Moreover, in a recent 2018 decision in Kanimozhi Karunanidhi, the Madras High Court considered another conflict between Free Speech under Article 19(1)(a) and Right of Privacy under Article 21 (Para 26). Although it did not cite Sahara, the High Court adopted a similar conflict-resolution strategy and passed an injunction order that only prohibited publication of ‘private information’ about the applicant’s life without her consent. But it was clarified that the injunction shall not extend to any information relating to the work of the applicant as a Member of Parliament or as a leader of the political party (Paras 43-44).

This must operate as a guideline for all Courts in future cases of similar conflict.

Conclusion- So isn’t Kaushal Kishor (Q1) An Unnecessary Academic Exercise?
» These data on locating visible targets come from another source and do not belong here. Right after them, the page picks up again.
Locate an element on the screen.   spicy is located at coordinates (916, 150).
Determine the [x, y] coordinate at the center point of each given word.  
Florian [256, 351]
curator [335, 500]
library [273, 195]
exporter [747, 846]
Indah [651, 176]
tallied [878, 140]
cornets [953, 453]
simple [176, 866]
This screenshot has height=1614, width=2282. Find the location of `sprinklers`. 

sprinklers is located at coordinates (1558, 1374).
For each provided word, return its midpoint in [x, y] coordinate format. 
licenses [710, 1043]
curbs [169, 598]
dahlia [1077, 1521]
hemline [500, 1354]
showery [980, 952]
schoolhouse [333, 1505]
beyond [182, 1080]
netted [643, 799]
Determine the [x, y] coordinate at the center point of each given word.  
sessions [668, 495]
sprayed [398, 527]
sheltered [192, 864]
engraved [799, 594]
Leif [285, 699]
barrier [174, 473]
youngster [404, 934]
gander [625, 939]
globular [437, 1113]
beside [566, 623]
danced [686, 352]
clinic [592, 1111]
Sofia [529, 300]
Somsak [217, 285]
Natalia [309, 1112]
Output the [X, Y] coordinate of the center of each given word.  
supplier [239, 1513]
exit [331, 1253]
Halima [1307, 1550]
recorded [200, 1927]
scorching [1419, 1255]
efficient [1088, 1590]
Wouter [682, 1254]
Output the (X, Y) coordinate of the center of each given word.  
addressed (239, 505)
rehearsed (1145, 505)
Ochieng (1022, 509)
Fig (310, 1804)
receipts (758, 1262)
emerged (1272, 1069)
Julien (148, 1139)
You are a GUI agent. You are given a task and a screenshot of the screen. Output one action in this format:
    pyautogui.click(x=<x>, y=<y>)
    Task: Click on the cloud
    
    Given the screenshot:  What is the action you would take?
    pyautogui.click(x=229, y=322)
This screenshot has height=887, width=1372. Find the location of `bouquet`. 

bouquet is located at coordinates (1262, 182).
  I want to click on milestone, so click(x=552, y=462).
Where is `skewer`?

As clarified above, the Supreme Court in Sahara has already declared “the law under Article 141 on balancing of Article 19(1)(a) rights vis-à-vis Article 21” (Paras 15, 42 & 45). Although, the decision was relating to contempt of court, I believe the Constitution Bench had sufficiently clarified the general principles that ought to apply in all cases of conflict between 19(1)(a) and Article 21 rights, notwithstanding the context. Therefore, the Supreme Court has already answered the first question framed in Kaushal Kishor in the positive, and the question is no more res integra.

According to a Constitution Bench decision in Central Board of Dawoodi Bohra (Para 12), though a bench of co-equal strength may express an opinion doubting the correctness of the view taken by an earlier bench of co-equal strength, but thereupon such a matter must be “placed for hearing before a bench consisting of a quorum larger than the one which pronounced the decision laying down the law the correctness of which is doubted.”

Accordingly, judicial discipline and propriety suggest that the five-judges bench in Kaushal Kishor must either uphold and reiterate the decision in Sahara; or refer the matter to a larger bench of seven-judges for reconsideration. They should not themselves deviate from or declare the decision in Sahara per incuriam, as clarified in Dawoodi Bohra.